Stored data
::::

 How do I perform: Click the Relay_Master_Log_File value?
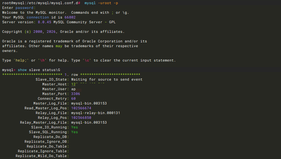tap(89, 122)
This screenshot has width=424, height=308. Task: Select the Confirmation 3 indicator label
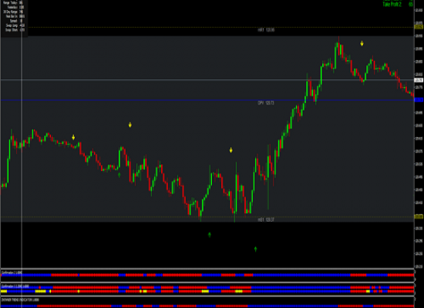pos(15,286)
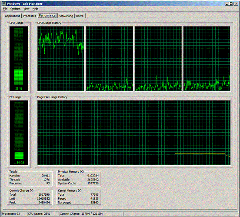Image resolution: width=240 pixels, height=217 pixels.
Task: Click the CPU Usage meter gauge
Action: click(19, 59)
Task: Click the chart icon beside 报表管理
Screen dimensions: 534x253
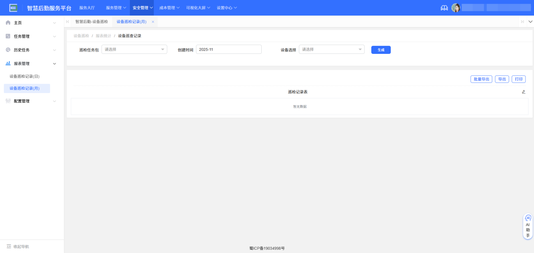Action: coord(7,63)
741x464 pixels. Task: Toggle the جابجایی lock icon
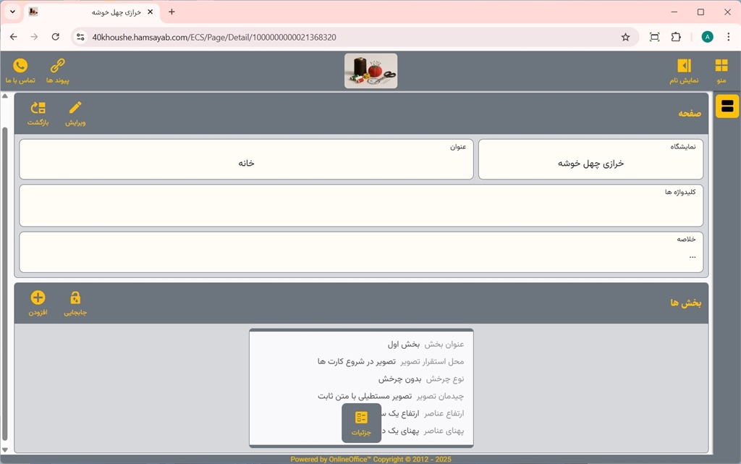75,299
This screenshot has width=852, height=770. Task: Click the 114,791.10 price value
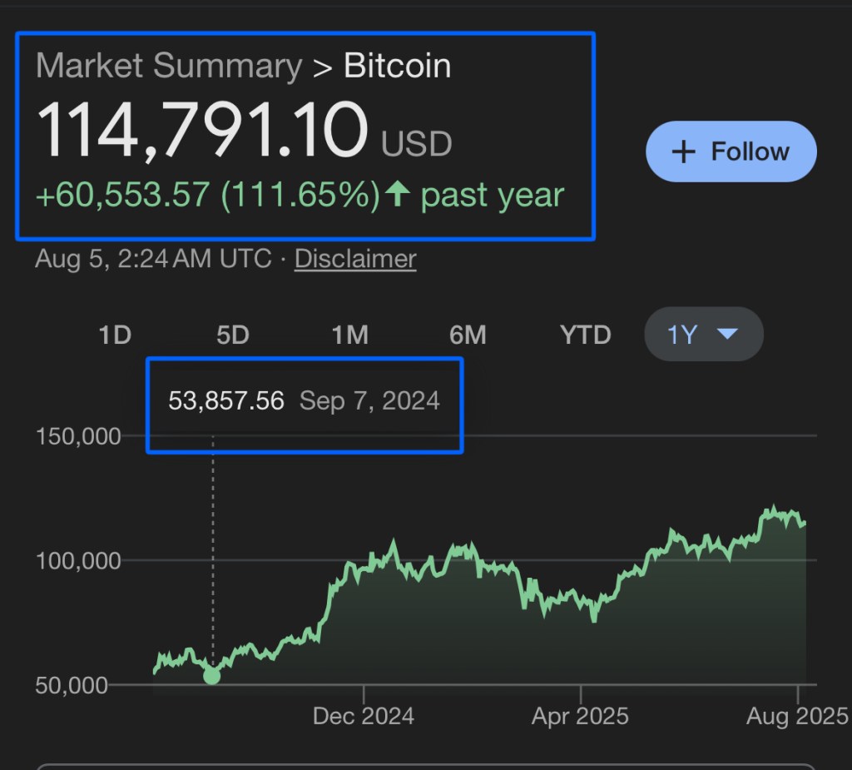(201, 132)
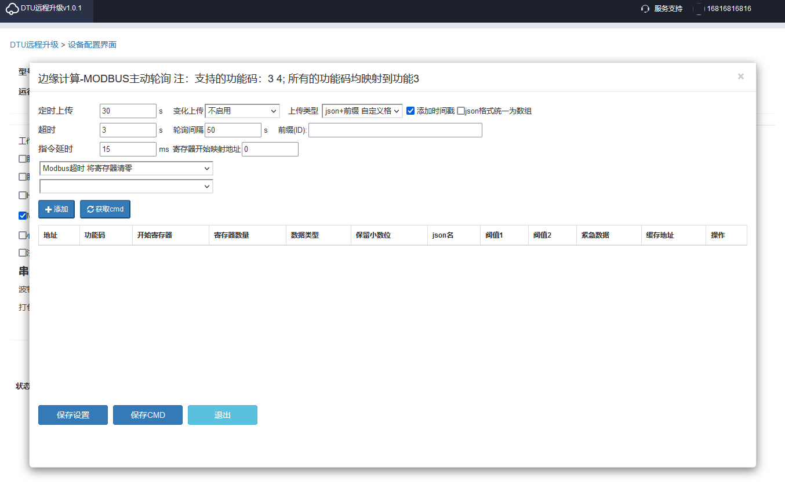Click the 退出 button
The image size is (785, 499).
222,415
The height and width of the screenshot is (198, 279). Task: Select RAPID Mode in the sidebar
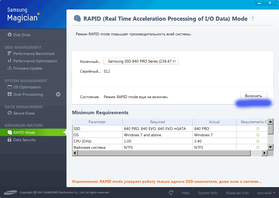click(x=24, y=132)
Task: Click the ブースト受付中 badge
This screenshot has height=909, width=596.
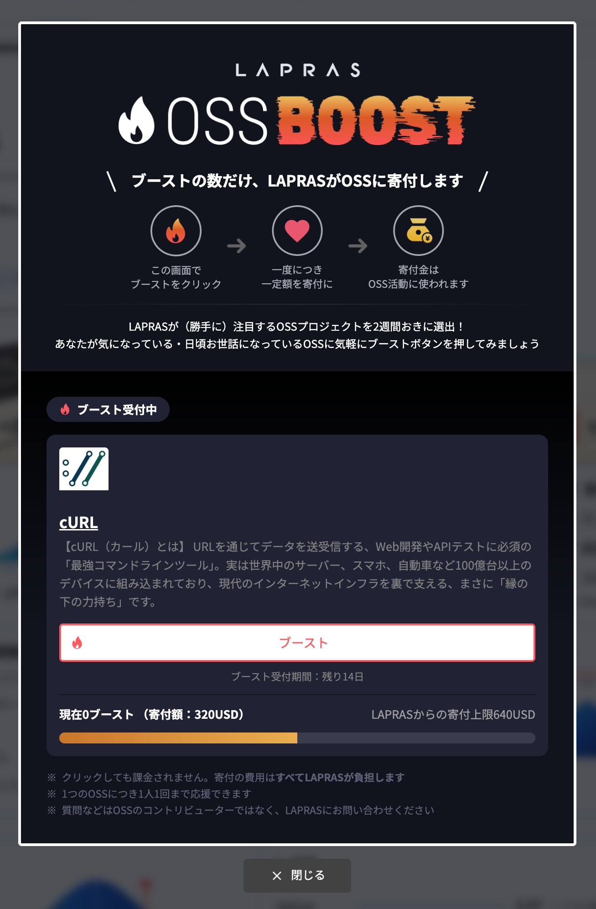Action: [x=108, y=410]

::::

- Task directions -
Your copy should hold exactly the lines from the one that contains "741x464 pixels. Task: Toggle" through the final line of the data, both ends included, and no pictures.

- Finished task -
741x464 pixels. Task: Toggle the جابجایی lock icon
75,299
This screenshot has width=852, height=770. Task: Click the 114,791.10 price value
(201, 132)
Click the 退出 button
The image size is (785, 499).
222,415
The height and width of the screenshot is (198, 279). Task: Select RAPID Mode in the sidebar
click(x=24, y=132)
Task: Click the ブースト受付中 badge
This screenshot has height=909, width=596.
Action: [x=108, y=410]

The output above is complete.